Potential Worth Mülling Over

Thomas Müller is in a somewhat strange position. It seems odd to say of a player of such magnificent talent, but he has become something of a utility player for Bayern Munich. His ability to play in any of the four advanced positions has seen him used across the forward line, but predominantly behind the main centre forward or on the right hand side. Curiously, although he is the only player (including goalkeepers) to have featured in every Bundesliga game since the start of the 2009/10 season, he has voiced some reservations about his “situation“, which are strangely understandable.


Müller’s role has become somewhat uncertain since the emergence of Toni Kroos, who can play in a deeper midfield pair or as a number 10. Bayern barely had a full squad at any point last year: Bastian Schweinsteiger’s dislocated shoulder saw Kroos get numerous chances further back and Müller behind Mario Gomez, while a long term injury to Arjen Robben saw him get time on the right, as well. It is unknown, at this stage, whether he is will be first choice when the squad is full. On the few big occasions in which they have had no notable absentees, the DFB-Pokal final against Borussia Dortmund and the Champions League semi final legs against Real Madrid, Jupp Heynckes chose Kroos, perhaps illustrating he has greater faith in the 22 year old. His versatility means a decent amount of playing time will always be forthcoming, but he is too good a player to be a seat-filler, even at one of the best clubs in the world.

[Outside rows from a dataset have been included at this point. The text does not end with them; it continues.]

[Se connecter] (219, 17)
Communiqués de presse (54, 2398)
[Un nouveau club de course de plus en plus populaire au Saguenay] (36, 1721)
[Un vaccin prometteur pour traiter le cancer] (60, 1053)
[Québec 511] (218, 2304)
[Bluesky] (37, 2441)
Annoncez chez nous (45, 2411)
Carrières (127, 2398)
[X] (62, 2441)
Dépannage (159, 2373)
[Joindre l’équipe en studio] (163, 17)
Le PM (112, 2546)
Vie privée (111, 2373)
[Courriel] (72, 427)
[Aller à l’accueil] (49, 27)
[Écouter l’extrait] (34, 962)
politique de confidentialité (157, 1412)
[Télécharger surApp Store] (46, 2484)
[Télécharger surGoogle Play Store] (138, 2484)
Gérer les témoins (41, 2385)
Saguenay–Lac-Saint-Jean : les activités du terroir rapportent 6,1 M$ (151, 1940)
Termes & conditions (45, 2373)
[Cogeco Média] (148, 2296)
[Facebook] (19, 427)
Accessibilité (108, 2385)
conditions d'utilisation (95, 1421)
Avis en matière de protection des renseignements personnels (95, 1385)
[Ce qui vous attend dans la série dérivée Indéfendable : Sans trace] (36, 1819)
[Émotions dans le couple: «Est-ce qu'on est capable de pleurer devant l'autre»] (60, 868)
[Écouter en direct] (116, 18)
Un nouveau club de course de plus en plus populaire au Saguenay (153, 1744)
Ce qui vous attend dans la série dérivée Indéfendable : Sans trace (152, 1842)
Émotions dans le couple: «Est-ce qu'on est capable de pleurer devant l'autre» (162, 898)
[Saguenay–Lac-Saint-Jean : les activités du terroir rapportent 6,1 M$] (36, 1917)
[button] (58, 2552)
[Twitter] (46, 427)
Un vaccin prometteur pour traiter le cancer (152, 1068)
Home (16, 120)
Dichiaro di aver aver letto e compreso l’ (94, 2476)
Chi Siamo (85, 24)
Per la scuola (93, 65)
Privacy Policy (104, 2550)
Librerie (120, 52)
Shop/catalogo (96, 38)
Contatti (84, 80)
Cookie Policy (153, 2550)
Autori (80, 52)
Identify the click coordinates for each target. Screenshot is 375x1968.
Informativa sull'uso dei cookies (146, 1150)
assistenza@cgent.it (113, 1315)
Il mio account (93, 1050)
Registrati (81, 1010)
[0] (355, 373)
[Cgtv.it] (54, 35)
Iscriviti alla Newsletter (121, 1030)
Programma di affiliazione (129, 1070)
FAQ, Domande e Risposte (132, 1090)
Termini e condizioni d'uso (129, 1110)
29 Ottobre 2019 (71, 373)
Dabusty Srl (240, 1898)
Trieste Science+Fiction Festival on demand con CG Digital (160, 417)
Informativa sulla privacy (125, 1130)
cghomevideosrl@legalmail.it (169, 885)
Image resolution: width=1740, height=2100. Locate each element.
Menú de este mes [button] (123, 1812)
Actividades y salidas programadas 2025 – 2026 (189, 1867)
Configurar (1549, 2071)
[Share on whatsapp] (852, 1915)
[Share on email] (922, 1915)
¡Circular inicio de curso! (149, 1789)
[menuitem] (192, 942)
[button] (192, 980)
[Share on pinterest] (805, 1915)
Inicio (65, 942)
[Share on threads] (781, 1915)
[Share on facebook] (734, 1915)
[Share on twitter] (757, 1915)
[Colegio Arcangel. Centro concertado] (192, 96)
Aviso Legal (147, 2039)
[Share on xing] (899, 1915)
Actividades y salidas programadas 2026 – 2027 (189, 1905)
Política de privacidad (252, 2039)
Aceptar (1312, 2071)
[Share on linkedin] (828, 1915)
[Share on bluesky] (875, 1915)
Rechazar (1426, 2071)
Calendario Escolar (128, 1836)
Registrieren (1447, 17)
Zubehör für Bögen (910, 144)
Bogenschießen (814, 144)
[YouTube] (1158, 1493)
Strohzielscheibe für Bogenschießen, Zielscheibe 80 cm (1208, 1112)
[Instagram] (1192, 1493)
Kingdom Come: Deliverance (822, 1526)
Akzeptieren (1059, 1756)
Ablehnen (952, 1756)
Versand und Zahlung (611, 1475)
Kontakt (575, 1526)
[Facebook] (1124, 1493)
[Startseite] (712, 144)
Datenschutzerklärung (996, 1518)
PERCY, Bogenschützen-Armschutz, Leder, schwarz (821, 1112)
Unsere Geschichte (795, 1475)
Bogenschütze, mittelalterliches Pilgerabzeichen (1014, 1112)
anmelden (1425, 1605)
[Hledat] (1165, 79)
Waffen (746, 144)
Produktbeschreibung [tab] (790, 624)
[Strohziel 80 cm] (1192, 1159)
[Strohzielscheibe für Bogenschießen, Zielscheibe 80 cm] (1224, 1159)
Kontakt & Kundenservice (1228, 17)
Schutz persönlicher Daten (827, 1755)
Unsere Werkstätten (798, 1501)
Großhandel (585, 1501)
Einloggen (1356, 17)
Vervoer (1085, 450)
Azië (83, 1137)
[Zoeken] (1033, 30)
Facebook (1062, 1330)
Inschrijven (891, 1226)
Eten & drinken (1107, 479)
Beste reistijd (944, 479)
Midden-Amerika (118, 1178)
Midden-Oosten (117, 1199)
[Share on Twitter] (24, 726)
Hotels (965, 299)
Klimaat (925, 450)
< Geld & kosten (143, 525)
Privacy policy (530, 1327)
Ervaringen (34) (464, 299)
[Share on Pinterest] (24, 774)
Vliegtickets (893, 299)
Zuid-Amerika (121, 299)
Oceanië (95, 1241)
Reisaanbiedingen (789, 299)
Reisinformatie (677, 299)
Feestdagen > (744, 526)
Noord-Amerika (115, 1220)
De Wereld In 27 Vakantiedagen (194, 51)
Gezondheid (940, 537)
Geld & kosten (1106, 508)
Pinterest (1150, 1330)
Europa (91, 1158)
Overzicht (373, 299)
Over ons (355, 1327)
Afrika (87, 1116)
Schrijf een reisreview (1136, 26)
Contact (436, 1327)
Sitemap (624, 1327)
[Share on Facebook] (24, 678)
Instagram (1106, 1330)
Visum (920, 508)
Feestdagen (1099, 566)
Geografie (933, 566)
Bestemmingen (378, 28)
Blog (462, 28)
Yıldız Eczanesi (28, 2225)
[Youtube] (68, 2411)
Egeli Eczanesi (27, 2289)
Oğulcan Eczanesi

There is a big question as to where his future lies, positionally. He has shown he has the qualities for the wings and to play as an attacking midfielder; he has pace, strength and very good technique. He can modulate between being a tremendously direct counterattacking outlet to being a team’s central creator. He’s a brilliantly clever player, and his greatest asset is his phenomenal off-the-ball movement. When deployed on the wing he tends to roam inside and similarly drift wide when played centrally, dragging his markers around the pitch, creating masses of space for himself and the rest of the team. If the essence of attacking play lies in the ability to exploit space both with and without the ball, Müller is a master.


He has suffered for occasional profligacy in front of goal, but with his relative youth there is more than enough time for him to rectify this. His movement dictates that he will always get plenty of opportunities. He is very like Robin van Persie, in that sense; he was well-trained as both winger and number 10 when the time finally came to become a central striker. They share great intelligence, as well as a similar physique. Despite Müller’s technical inferiority, his ability to locate space is even better. The Dutchman is also quite a wasteful player, but he more than makes up for this flaw with his positioning and ability to create space for team mates. If the German were given a run as a ‘number 9’, he could become a striker as complete and maybe even better than the Dutchman.


But for Bayern, he is extremely unlikely to be given time in the position, with Mario Gomez, Mario Mandzukic and Claudio Pizzaro all ahead of him in the pecking order for the role. With the uncertainty over his place at the club, his disagreements with key players Robben and Franck Ribéry and the fact that his contract expires in 2015, perhaps he will end up leaving the club he supported since childhood and played for since he was 10 years old for the good of his career, if he cannot be assured of first team football when the squad is full. He has had a fantastic start to this season, amassing 4 goals and 5 assists in 6 league games – almost as many as he managed all last season (7 and 7). If utilised correctly, he could become one of the best.